Introducing the first in a series that will collect, in chronological order, all the Sunday pages of this popular newspaper strip! Go back in time to the prehistoric kingdom of Moo and follow the fantastic, whimsical — and often cleverly satirical — Stone Age adventures of V. T. Hamlin's irrepressible caveman, Alley Oop!
This oversized volume collects every Alley Oop Sunday strip from 1934 through 1936, in full color.
This is a beautiful book, offering an integral run of the first couple of years of Sunday pages at a generous size and with great colour reproduction. This early, things are still taking shape in the strip-most significantly, there is no time travel yet, or for a few years to come--but Oop's basic nature is fully in evidence. Hamlin generally goes for gag a week strips, with occasional continuities that last a few weeks at best--rarely more than five strips or so. However, the art is absolutely gorgeous, and the gags are generally funny. Classic stuff that belongs in every comics fan's library.
I really wanted to like this, but I don’t. The art work isn’t very good. Considering at this same time you has Alex Raymond penciling Agent X-9, it isn’t just okay for it’s time, like Little Nemo, it is legitimately just not that good at all.
The stories themselves aren’t that strong, mostly gag a day strips with a few short continuities of 4-5 days worth, and the caveman cliches become stale quickly at least when your reading them in a book form as opposed to one strip a week. I don’t think it would have had the run it did had Hamlin not thought up the time travel gimmick, which brings freshness to the storytelling, but just skip these years which take place before the Time travel device.
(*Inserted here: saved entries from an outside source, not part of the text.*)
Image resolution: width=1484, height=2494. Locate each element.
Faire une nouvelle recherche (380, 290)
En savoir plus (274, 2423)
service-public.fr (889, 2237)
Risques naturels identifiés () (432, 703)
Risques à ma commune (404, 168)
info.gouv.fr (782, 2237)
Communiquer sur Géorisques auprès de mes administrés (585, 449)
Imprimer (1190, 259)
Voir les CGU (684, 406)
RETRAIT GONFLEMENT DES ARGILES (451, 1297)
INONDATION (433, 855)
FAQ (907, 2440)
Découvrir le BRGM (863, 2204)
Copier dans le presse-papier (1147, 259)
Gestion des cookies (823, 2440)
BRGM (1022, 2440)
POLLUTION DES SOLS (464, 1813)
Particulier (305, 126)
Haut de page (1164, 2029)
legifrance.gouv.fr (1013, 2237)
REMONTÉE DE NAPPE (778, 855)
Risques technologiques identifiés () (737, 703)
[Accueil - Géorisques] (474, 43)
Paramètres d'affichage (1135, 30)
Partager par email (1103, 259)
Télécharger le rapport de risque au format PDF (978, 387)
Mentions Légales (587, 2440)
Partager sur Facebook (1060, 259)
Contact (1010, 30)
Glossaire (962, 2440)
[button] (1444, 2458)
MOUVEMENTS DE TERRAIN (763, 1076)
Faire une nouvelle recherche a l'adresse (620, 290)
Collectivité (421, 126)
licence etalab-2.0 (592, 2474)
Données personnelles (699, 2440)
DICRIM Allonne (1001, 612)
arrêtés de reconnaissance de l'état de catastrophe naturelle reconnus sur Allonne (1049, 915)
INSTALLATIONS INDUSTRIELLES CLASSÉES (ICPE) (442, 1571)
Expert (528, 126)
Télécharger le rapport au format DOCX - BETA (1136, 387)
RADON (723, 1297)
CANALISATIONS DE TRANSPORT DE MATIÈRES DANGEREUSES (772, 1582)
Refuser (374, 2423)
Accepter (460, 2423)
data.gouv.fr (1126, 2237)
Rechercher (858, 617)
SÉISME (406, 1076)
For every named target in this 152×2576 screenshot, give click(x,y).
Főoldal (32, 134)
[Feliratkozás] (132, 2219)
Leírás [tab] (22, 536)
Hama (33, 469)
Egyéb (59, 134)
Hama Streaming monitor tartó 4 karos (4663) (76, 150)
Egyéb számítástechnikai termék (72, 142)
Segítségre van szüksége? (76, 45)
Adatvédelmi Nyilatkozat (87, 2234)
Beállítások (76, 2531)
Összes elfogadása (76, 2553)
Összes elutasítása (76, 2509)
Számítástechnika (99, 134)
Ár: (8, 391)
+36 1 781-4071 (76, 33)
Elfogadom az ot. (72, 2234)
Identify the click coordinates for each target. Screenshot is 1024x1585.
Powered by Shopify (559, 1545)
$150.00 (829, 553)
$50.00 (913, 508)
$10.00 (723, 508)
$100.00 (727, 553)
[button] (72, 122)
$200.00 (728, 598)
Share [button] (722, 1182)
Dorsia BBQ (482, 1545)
The best thing V. T. Hamlin did with this strip was take Alley Oop out of his repetitive cave man stories and make him a time traveler. These Sunday pages are bogged down in that earlier era. The two star review is possibly unfair in that these comic strips were intended to be read a week apart, so the repetitions would be less striking. I am, however, commenting on a book, and these strips do not seem very good when read several at a time.